[WHAT YOU WILL DO]
Taking the line with "1037x939 pixels." as the first and the line with "Click the 原生API参数 column header" as the last, set down exactly every line in that range from the entries below, and no more.

[INPUT RECORDS]
··········
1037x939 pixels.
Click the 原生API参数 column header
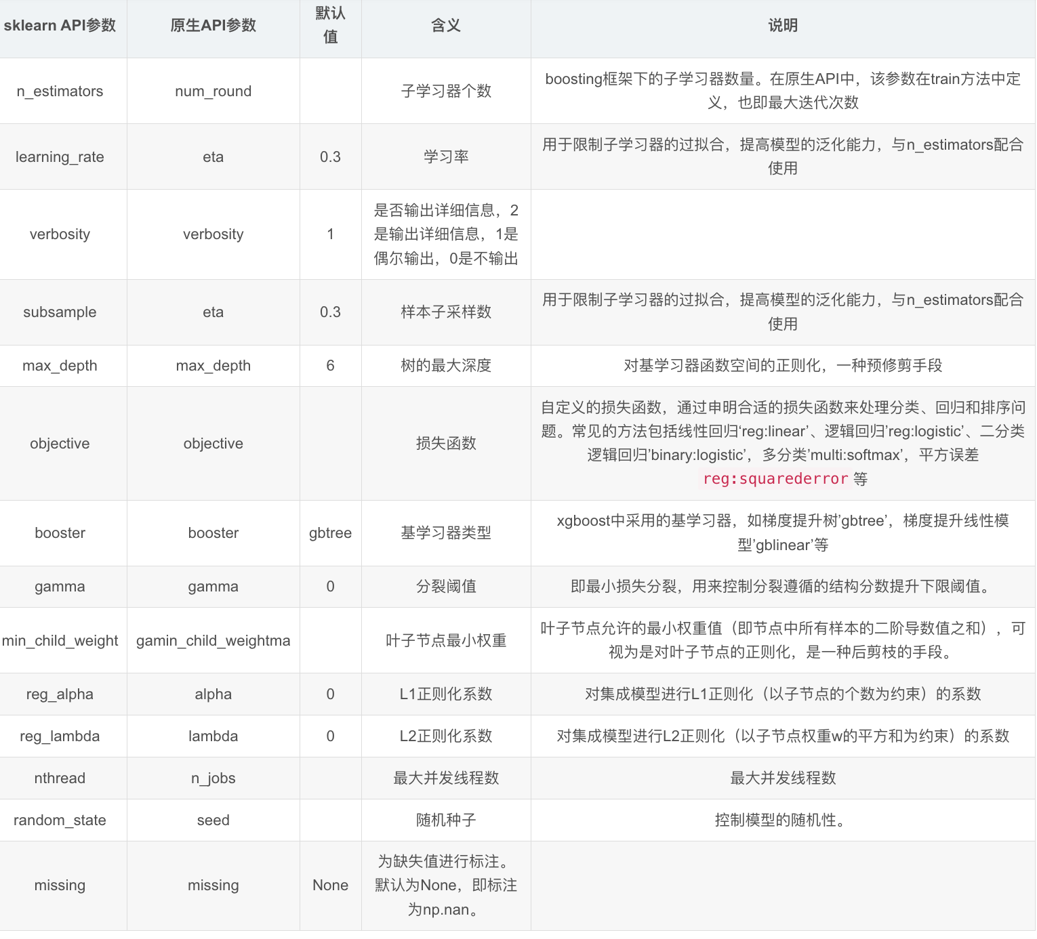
··········
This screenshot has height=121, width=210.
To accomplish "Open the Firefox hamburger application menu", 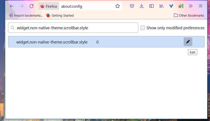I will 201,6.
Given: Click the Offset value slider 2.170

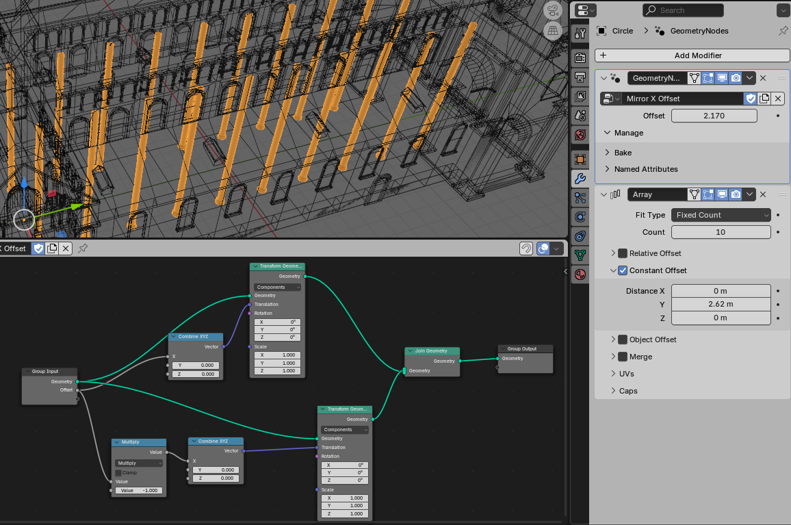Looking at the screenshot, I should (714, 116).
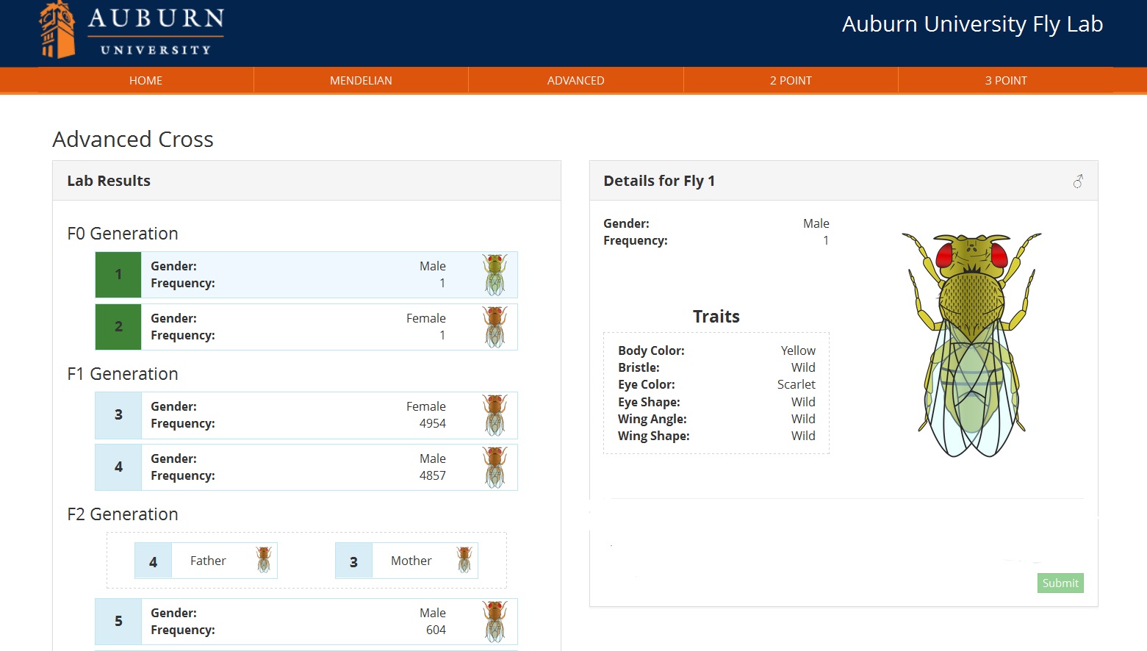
··········
[SOLUTION FOR THIS PROBLEM]
1037x939 pixels.
Click the 原生API参数 column header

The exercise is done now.